Everything suggested so far is a possibility. My old vet had told us that allergies can cause a dog to lick and chew on feet. Scratching all over could be an allergy indicator.

Benadryl is generally safe but I wouldn't suggest trying it w/o contacting or seeing a vet. 

Good luck finding the reason and hope it'll have a simple solution.


----------



## Cute Sandy (Jul 24, 2018)

Not all the scratches are caused by the flea or tick. The itch may relate to other health problems such as ringworm, allergy, or other skin problems. The environment changes could trigger these ailments, probably due to the house moist or drying or climate changes. It's best to find your vet to diagnose the root cause and treat it asap. 
My dog also scratched his body for two mouths although I applied the ointment on my own. One day, his scratching area became wide and reddish, so I sent him to the vet immediately. My vet said my pup has ringworm and I misused the medications for two months. I felt ashamed for the delayed treatment. Then I used the prescribed medication and my pup cured after three weeks. What's more, my vet suggested me to walk my pup frequently on a sunny day, because the sunshine can improve the treatment and keep the fur away from moist. To avoid infecting by fleas or ticks, you should steer clear of the bush and lead him to the same spot for peeing. Also, puppyhood is the perfect phrase to form a potty habit, you could potty train him in outdoor, referring to this guide.

Good luck!


----------



## Mufar42 (Jan 1, 2017)

Well it sounds like an allergy to his new environment or as another said stress, I'd never heard that but I can imagine . I would probably take him to a dermatologist though. Are you washing your own linens with any new detergents, new plants. I'm thinking his food is the same. Is the climate more dry? I know when I have heat on and there is no humidity everyone gets itchy skin.


----------



## glorybeecosta (Nov 11, 2014)

My Sage when I first got her for months, chewed her toenails and the vet said that was nevers. At night I would put my hand over her paws (toy) and she is now good


----------



## Asta's Mom (Aug 20, 2014)

Seems like those who said nerves or allergies are probably on the right track. There is help for either condition but I do think you need to go to the vet.


----------



## lily cd re (Jul 23, 2012)

I would suspect allergies, either environmental or to food. Environmental allergy is more likely given that you have traveled, but if environmental allergies are ruled out then do a NutriScan to check for food issues.


----------



## BrooklynBonnie (Jan 16, 2015)

I also think you should look into environmental allergies. Mochi was chewing on her feet and dewclaw area for a long time and also was chewing holes in her coat all over. After many vet and specialist visits, finally had her tested for allergies (not food) and found she had a number of dust and cockroach allergies. Well, dust and roaches in NYC are a given, so we passed on the expensive allergy shots and started bathing her more often and she is virtually itch-free now, and we can see when it's been too long since her last bath as she starts biting itches more frequently.


----------



## Raven's Mom (Mar 18, 2014)

Raven has terrible allergies to foods and environment. I tried everything, baths, food changes, then medications Benadryl and Apoquel. Nothing seemed to take it away until we tried Cytopoint injections. They have been a miricle for us. She has been on them about a year now and I get about 10-12 wks virtually itch free...a godsend! I do obedience and we couldn't take a few steps without her stopping to scratch before the shots. I find the price to work out about the same as Apoquel with better results.


----------



## Charlie's Person (Dec 9, 2018)

Raven's Mom said:


> Raven has terrible allergies to foods and environment. I tried everything, baths, food changes, then medications Benadryl and Apoquel. Nothing seemed to take it away until we tried Cytopoint injections. They have been a miricle for us. She has been on them about a year now and I get about 10-12 wks virtually itch free...a godsend! I do obedience and we couldn't take a few steps without her stopping to scratch before the shots. I find the price to work out about the same as Apoquel with better results.

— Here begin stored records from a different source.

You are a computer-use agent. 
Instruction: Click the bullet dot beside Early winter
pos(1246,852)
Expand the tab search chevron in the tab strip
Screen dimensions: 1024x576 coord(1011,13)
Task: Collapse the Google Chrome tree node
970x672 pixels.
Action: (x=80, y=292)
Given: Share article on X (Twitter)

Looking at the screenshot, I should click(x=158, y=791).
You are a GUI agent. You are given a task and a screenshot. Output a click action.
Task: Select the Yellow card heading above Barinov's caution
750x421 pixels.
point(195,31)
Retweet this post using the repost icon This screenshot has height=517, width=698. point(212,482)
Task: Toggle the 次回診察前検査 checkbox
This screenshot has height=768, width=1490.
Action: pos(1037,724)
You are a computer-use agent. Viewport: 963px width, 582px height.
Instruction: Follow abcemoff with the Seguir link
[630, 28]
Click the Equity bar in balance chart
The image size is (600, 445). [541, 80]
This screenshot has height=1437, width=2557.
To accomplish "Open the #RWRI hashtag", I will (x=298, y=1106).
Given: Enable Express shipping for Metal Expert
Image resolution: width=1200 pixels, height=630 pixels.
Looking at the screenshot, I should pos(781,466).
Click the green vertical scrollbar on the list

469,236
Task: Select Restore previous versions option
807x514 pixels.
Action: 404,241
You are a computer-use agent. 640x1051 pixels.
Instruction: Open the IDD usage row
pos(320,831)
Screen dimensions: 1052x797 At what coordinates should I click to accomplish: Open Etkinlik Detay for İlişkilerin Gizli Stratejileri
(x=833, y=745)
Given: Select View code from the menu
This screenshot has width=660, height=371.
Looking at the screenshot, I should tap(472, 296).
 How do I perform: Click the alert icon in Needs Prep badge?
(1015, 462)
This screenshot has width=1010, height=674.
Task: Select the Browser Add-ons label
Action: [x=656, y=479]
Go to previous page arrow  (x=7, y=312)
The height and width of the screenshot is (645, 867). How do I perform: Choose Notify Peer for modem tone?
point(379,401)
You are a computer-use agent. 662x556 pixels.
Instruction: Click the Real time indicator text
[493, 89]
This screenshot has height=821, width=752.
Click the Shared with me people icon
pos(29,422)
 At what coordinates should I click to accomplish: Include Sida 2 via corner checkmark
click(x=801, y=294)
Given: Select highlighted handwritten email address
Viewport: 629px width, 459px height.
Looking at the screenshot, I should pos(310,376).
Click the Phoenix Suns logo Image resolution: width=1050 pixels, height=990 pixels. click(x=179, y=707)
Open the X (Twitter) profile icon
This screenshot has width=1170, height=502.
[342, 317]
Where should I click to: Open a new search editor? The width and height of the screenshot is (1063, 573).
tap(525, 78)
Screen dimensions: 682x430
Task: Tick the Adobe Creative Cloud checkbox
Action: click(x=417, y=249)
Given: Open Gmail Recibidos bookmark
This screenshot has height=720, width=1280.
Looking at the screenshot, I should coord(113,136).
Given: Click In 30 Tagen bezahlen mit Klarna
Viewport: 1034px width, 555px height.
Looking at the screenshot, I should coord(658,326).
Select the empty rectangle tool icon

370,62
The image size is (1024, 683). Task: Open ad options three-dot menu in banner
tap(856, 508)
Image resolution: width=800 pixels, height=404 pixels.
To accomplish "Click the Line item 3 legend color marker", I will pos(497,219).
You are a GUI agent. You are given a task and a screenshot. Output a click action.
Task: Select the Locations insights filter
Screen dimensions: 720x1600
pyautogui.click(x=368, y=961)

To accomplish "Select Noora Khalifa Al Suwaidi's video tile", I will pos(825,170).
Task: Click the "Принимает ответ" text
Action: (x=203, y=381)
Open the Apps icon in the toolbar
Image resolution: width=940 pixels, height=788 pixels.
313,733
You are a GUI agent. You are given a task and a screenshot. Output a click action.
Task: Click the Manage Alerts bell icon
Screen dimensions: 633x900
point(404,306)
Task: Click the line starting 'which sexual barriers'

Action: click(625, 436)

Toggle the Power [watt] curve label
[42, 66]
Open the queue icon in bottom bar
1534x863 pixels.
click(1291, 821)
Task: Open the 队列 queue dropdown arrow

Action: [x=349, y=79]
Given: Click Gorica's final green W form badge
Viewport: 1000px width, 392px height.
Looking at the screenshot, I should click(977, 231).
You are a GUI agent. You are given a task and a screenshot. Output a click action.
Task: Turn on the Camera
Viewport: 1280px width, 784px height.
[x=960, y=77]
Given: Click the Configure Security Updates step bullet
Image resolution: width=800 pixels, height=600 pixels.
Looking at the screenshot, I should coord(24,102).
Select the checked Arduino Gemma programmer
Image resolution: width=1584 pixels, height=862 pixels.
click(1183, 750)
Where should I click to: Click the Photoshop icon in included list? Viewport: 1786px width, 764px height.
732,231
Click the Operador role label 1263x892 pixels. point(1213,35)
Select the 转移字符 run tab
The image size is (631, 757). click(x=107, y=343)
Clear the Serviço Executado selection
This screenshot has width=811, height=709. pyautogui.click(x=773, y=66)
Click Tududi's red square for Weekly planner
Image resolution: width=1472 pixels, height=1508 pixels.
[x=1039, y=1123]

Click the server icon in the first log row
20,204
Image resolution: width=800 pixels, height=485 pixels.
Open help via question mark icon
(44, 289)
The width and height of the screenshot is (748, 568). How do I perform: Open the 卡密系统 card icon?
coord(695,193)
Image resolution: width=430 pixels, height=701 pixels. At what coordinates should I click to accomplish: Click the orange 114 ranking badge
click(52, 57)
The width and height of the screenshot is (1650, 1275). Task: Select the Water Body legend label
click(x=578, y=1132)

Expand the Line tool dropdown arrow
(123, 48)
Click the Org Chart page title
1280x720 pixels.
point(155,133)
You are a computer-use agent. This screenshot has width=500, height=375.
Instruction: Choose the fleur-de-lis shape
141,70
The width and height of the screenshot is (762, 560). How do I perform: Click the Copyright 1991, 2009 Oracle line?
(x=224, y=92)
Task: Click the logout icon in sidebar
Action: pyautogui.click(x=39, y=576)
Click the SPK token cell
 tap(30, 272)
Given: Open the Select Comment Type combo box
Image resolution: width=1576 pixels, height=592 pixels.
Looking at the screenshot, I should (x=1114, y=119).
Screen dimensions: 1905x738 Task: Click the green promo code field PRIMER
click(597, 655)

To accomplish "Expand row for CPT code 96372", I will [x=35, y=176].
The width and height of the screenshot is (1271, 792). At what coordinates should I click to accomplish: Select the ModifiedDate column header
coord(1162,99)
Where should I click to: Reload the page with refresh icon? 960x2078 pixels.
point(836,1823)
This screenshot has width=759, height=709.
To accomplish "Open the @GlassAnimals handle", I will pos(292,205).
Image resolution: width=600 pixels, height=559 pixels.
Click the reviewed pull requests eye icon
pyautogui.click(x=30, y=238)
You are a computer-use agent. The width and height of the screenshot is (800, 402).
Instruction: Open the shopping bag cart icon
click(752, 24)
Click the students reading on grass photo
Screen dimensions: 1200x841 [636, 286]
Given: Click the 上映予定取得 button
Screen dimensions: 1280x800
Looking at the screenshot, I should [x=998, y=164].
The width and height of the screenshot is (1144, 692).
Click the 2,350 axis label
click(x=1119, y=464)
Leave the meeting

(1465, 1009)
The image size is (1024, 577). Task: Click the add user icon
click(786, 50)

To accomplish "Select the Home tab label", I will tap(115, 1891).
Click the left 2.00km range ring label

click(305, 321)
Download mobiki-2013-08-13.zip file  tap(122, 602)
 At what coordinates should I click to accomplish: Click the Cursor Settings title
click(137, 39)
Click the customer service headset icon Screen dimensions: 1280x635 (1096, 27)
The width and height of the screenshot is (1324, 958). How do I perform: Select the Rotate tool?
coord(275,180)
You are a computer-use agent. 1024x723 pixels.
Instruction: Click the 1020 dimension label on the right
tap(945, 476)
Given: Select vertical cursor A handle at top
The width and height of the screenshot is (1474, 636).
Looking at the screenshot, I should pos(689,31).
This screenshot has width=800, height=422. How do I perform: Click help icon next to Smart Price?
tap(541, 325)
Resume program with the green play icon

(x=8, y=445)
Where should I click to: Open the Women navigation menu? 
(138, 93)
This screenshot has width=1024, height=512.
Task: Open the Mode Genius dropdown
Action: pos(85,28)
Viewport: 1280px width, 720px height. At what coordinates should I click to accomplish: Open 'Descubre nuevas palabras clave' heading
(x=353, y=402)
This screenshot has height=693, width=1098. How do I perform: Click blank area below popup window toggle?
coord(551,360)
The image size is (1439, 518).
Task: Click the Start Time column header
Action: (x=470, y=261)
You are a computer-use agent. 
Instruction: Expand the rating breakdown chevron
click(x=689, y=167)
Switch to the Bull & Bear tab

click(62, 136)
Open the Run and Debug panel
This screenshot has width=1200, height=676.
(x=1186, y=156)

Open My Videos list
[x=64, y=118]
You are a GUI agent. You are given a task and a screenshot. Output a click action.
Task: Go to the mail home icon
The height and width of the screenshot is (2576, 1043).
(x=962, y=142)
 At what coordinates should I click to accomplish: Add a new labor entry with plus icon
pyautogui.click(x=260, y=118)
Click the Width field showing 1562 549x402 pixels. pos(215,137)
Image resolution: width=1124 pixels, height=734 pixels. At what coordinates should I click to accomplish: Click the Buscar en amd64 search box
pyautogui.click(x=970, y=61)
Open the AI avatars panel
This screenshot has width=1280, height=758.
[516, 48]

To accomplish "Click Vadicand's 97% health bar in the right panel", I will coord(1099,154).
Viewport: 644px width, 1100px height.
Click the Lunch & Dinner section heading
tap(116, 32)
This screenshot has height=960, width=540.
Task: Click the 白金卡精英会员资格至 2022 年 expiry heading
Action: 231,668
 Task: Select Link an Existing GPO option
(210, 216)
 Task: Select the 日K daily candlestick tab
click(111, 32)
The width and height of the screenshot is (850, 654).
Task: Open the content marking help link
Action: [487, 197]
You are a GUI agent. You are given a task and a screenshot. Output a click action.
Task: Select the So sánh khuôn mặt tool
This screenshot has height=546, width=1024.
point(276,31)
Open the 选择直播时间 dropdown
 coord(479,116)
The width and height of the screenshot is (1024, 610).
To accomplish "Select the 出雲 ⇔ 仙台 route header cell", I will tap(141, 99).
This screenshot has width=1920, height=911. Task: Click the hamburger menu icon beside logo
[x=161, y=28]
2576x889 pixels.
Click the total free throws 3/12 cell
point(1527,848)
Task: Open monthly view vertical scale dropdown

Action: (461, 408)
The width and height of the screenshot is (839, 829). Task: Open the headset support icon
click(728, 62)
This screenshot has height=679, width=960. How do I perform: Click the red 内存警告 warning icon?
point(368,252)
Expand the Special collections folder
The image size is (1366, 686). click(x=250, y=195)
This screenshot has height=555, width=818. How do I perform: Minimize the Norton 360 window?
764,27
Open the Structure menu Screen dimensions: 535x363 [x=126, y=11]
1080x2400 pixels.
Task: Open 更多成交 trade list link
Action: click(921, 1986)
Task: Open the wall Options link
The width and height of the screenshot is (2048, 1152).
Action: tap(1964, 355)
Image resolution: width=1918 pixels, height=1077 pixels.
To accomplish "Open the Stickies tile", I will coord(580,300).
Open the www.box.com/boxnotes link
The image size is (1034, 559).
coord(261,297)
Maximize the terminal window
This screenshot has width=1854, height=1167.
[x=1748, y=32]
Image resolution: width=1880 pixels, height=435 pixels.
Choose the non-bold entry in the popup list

Wow, what a trial you have both been through! The itching has stopped . These are the changes we made :
- shaved Charlie's coat to about 1/2 inch
-spray him with Chi Leave in Conditioner or ShowSheen once a week
-feed him 2 tablespoons organic hemp oil each day
-left the Arizona desert for a couple of months in the snowy mountains of Revelstoke. Air is very moist here - we have low clouds hanging over us most days as well as snow nearly every day

Will be interesting to see what happens next month when we return to the desert for 6 weeks

Sent from my STV100-3 using Tapatalk


----------